Short exercise
Reproduce the passage of the thread on asynchronous device shutdown that runs from "On 9/8/2024 8:36" up to and including "shut down asynchronously.".

Source text
▬▬▬

Re: [PATCH v8 3/4] driver core: shut down devices asynchronously

From: stuart hayes
Date: Wed Sep 11 2024 - 18:06:55 EST




On 9/11/2024 12:51 AM, Jan Kiszka wrote:
On 11.09.24 02:14, stuart hayes wrote:


On 9/8/2024 8:36 AM, Jan Kiszka wrote:
On 22.08.24 22:28, Stuart Hayes wrote:
Add code to allow asynchronous shutdown of devices, ensuring that each
device is shut down before its parents & suppliers.

Only devices with drivers that have async_shutdown_enable enabled
will be
shut down asynchronously.

This can dramatically reduce system shutdown/reboot time on systems that
have multiple devices that take many seconds to shut down (like certain
NVMe drives). On one system tested, the shutdown time went from 11
minutes
without this patch to 55 seconds with the patch.

▬▬▬

Given data
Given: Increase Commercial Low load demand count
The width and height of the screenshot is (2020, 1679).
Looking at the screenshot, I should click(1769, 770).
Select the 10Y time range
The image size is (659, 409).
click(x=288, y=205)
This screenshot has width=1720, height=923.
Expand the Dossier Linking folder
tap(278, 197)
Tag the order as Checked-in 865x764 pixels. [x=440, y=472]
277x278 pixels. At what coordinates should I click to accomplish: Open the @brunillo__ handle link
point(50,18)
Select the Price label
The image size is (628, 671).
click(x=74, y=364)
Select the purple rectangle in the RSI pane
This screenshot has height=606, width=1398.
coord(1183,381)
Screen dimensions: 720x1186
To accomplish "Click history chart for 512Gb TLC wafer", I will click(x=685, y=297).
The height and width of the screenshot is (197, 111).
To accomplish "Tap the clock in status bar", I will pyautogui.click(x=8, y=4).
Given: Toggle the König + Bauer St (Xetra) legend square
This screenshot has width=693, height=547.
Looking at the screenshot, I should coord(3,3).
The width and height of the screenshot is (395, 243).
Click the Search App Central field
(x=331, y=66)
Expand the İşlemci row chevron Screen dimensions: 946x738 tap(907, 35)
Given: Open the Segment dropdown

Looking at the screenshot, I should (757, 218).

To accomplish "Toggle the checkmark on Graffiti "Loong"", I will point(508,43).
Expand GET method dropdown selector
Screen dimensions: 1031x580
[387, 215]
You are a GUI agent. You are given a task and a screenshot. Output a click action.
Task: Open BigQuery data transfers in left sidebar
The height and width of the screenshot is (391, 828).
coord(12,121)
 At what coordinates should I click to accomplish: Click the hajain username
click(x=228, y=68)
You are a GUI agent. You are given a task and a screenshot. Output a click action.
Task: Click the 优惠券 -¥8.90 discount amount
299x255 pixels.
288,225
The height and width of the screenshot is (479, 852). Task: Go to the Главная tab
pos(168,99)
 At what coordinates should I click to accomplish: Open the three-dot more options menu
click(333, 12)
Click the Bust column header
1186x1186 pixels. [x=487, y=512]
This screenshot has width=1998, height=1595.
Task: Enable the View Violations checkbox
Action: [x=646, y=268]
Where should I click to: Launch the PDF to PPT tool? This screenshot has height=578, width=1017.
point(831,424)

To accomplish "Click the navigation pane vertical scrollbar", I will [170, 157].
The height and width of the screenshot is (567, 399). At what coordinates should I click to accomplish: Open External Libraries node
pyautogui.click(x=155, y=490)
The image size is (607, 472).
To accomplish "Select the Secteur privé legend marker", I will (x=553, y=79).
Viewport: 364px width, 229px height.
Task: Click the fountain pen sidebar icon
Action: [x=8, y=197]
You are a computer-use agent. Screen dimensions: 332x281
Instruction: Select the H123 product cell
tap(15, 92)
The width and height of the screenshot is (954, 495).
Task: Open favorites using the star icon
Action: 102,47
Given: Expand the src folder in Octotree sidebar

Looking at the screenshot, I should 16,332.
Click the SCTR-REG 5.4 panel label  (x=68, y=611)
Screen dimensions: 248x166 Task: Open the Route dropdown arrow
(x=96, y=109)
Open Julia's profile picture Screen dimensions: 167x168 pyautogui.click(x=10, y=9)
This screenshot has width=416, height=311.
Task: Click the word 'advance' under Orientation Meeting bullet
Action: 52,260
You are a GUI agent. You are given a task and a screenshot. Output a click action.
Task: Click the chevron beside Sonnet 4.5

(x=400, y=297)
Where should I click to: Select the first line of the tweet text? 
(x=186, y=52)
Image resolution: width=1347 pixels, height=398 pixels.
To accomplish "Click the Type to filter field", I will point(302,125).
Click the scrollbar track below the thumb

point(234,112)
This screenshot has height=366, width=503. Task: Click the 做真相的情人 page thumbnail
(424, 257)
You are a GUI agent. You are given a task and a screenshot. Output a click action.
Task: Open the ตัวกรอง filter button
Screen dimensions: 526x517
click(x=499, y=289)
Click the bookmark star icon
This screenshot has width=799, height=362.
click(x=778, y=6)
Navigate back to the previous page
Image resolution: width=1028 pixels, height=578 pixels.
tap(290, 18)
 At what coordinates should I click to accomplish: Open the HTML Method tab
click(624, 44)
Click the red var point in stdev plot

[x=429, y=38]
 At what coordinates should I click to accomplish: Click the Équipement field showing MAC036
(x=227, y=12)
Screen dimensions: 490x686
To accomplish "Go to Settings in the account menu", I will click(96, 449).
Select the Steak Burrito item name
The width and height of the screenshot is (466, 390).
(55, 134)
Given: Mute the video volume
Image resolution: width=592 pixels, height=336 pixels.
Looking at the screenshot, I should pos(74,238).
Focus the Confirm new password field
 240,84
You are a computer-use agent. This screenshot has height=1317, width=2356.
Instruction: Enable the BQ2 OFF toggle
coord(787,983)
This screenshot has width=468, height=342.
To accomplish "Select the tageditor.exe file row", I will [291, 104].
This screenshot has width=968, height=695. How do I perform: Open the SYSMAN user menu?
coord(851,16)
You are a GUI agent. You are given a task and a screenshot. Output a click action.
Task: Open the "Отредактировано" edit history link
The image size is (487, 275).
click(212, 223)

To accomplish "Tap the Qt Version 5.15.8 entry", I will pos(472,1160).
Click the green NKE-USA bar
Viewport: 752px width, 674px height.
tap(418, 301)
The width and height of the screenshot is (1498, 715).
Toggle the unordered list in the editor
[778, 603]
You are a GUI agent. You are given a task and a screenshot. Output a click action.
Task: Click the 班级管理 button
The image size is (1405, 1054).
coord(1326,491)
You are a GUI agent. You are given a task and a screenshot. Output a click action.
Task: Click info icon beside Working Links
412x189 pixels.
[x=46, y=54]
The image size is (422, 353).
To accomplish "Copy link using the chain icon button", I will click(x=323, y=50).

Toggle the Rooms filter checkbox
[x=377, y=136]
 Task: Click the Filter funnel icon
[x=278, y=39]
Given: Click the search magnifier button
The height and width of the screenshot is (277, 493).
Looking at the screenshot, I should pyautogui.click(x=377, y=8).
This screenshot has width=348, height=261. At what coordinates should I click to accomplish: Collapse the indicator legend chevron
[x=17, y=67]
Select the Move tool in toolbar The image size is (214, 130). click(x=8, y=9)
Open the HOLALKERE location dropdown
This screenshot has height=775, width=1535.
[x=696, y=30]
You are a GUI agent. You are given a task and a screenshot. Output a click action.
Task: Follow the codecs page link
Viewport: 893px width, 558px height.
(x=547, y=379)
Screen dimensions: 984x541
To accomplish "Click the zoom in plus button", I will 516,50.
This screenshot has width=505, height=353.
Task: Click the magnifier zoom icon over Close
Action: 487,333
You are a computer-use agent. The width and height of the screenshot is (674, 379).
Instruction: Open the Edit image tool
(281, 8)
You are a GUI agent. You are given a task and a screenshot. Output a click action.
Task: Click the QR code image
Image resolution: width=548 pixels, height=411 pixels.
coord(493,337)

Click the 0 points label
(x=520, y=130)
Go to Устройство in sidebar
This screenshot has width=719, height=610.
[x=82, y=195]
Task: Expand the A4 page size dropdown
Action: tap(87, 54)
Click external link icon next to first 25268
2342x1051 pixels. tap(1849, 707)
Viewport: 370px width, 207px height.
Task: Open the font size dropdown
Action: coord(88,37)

▬▬▬

Reply
On 9/8/2024 8:36 AM, Jan Kiszka wrote:
On 22.08.24 22:28, Stuart Hayes wrote:
Add code to allow asynchronous shutdown of devices, ensuring that each
device is shut down before its parents & suppliers.

Only devices with drivers that have async_shutdown_enable enabled
will be
shut down asynchronously.